Take-off from this 2300ft runway is tight, but manageable. I rocket up quickly to avoid trees and cliffs, before leveling out, picking up speed, and ascending to the east. FL140 is my target - that should keep me above any weather that decides to turn up. I'm not just carrying Sharon though - onboard I have three miners on their way to Nixon Fort Mine (AK40). This mine straddles a 2000km-long band of high-quality gold, and by the end of 2014 this place will be producing 50,000oz of gold, per year! The 4000ft runway is normally used by Hercules planes, but today Sharon is going to fly the HS748 out once we've landed, minus me and the miners, and plus a lot of gold. If she doesn't appear for a month or two, she's probably nicked the lot and gone to the Bahamas (I wouldn't blame her, it's freezing here!).
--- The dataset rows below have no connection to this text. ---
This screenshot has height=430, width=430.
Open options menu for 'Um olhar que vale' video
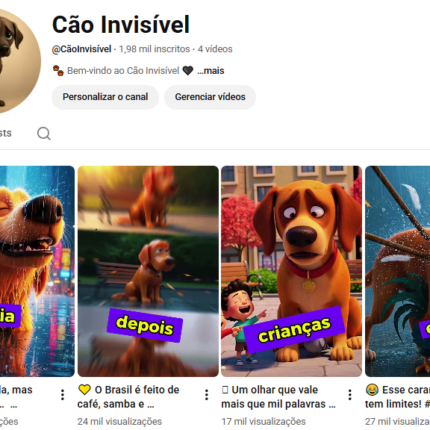point(350,395)
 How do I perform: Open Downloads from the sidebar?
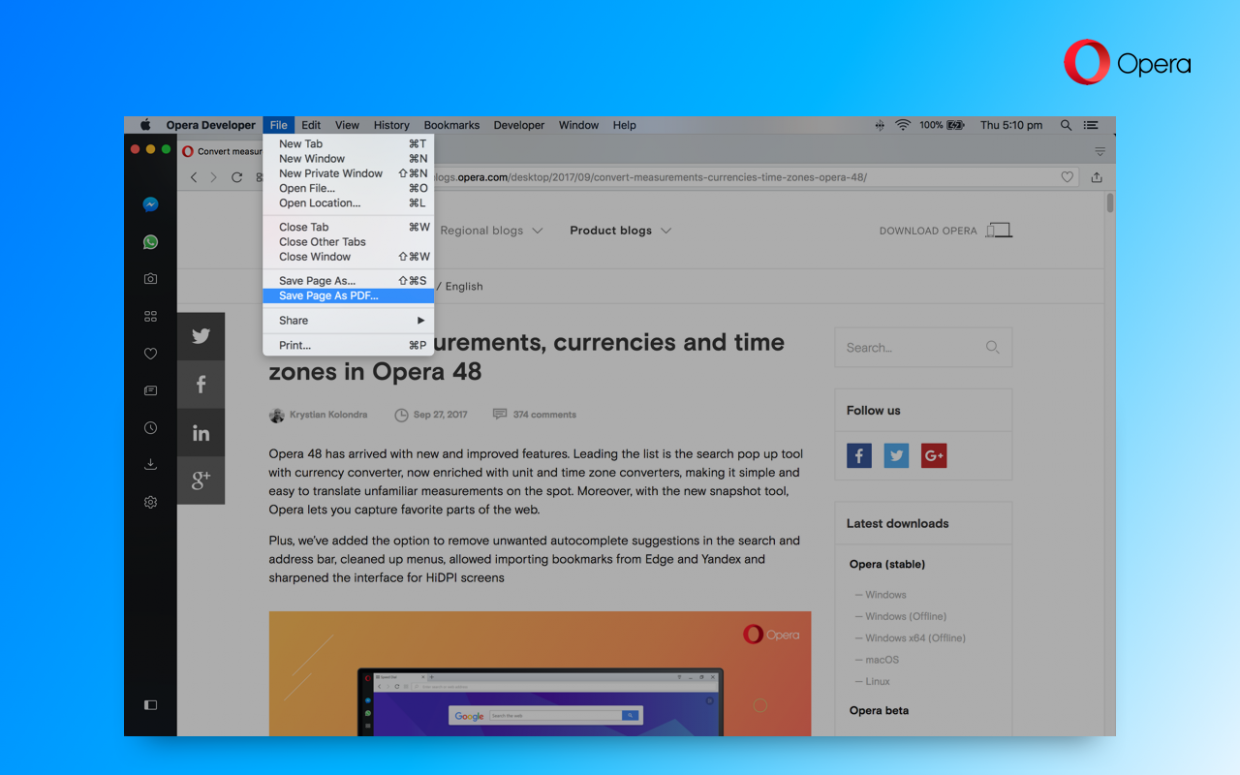tap(150, 464)
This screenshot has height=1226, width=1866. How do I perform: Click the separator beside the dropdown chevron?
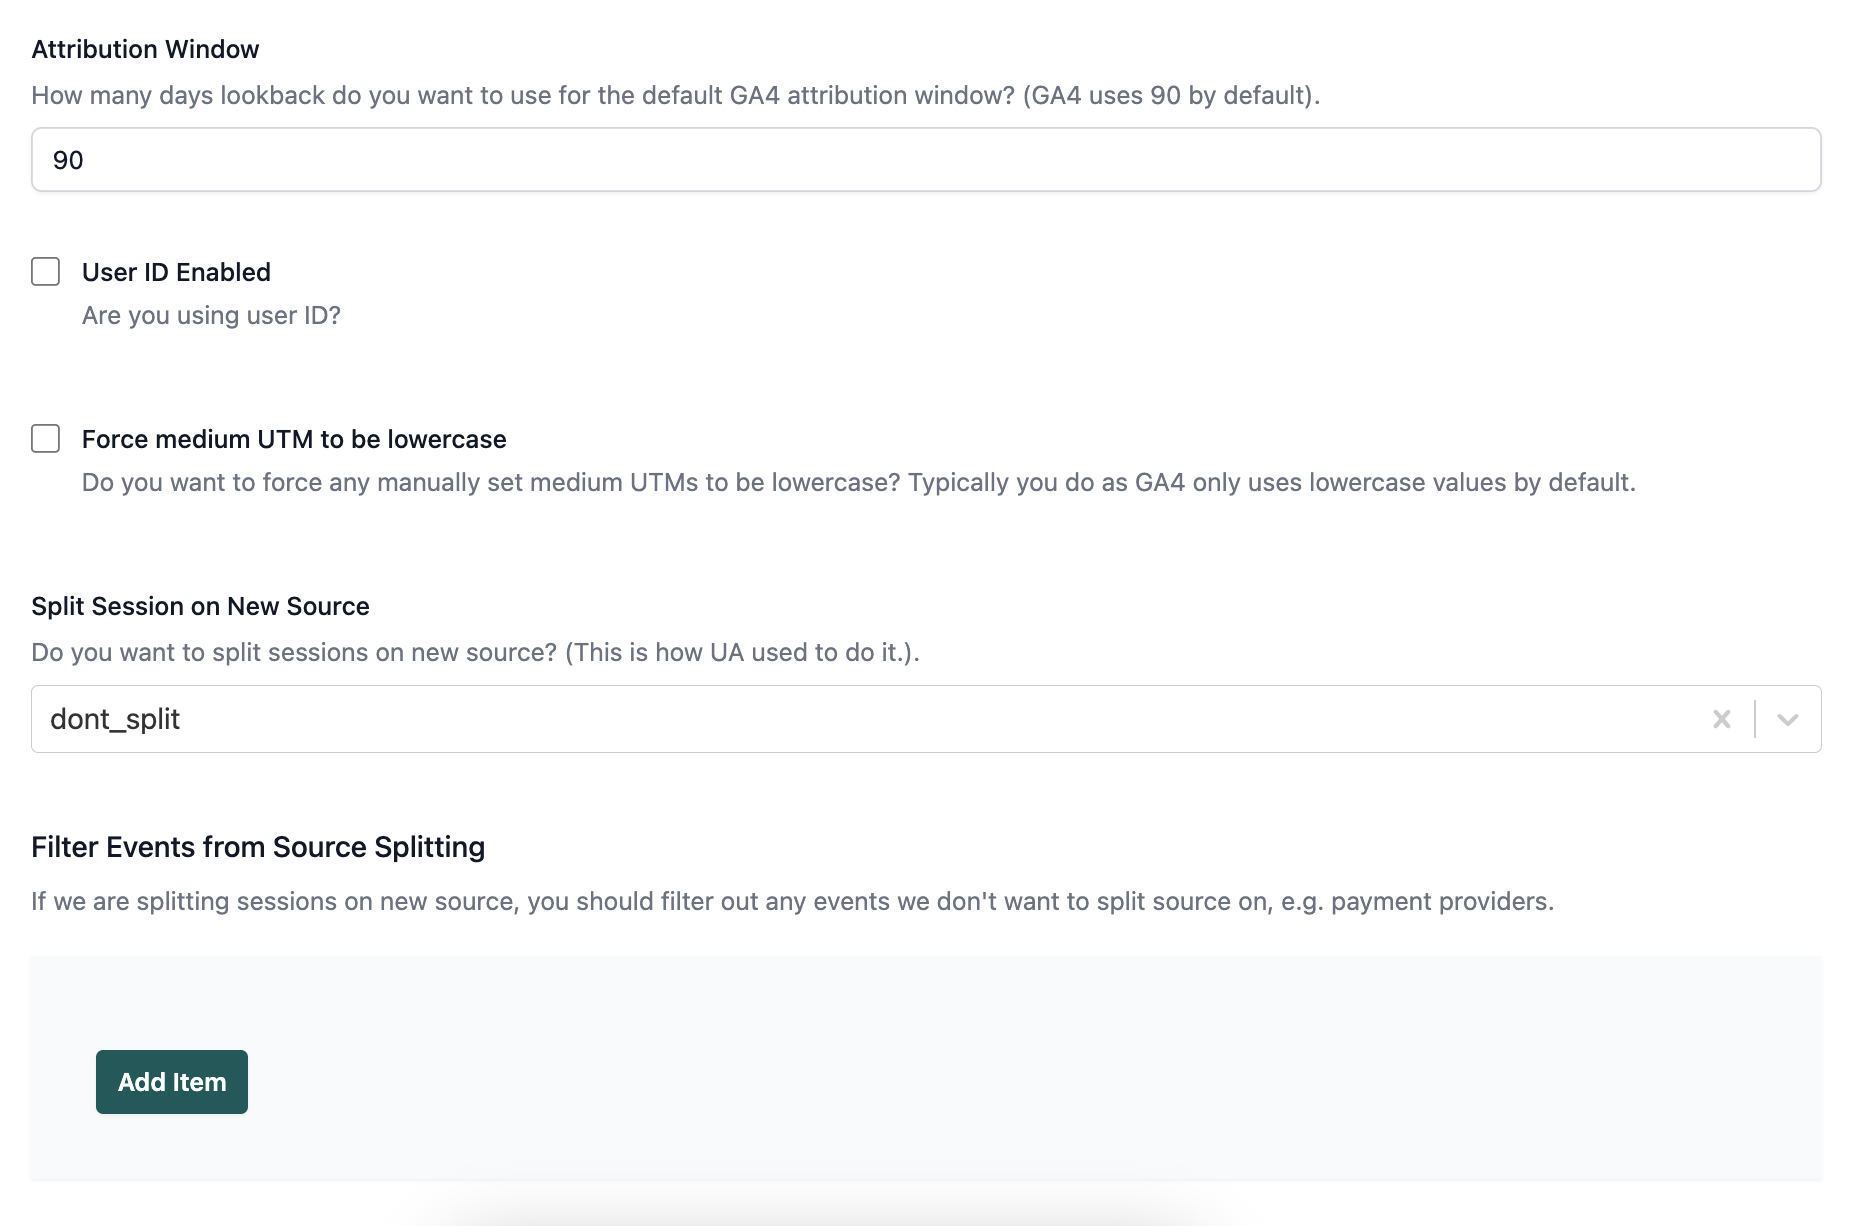coord(1755,719)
A desolate wilderness, and not just the moon I'm talking about here.


Now the sun's up, and she's quite bright.


Hope these clouds don't give me trouble.


Just my luck, it's pelting down with snow, and the throttle response is waning.
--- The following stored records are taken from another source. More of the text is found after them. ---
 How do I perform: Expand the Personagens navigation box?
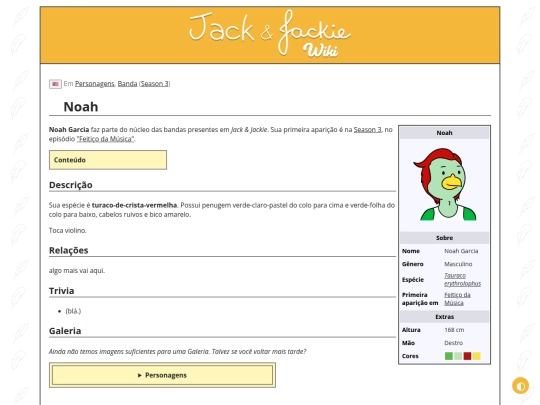pos(162,375)
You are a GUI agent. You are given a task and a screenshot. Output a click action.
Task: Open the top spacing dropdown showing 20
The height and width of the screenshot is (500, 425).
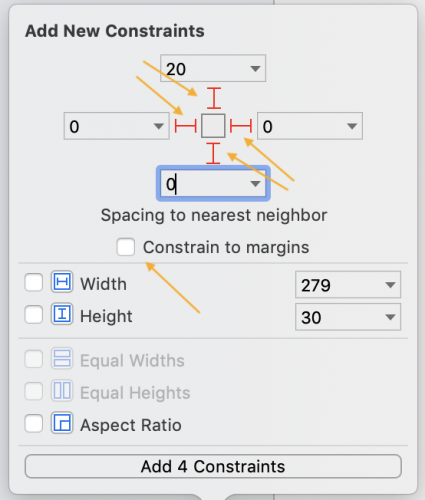[213, 68]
The landing's fine though, although in her excitement Sharon forgot to take any pictures of the actual grounding of the plane.



Now, about a month ago, a DeHavilland Vampire, no less, got a little 'lost' on the way to Elmendorf-Richardson airbase (PAED) just outside Anchorage, which hosts Arctic Thunder, the rip-roaring airshow of the north, every year. I'm at the wrong time of year for buzzing the crowds, but I'll see what I can do. Anyway, this Vampire ran out of fuel, and eventually touched down here. The landing was shoddy and a tire burst on the gravel. I've got a repair kit and the orders to get it back to PAED, which I am most happy to oblige!

The Vampire was a British invention, the first jet-aircraft in service. It was a direct contemporary of the Meteor and the German rocket planes, but alas it came a few years too late for WWII. It served until the mid-50's very faithfully, and it is a pleasure to fly, so I'm told.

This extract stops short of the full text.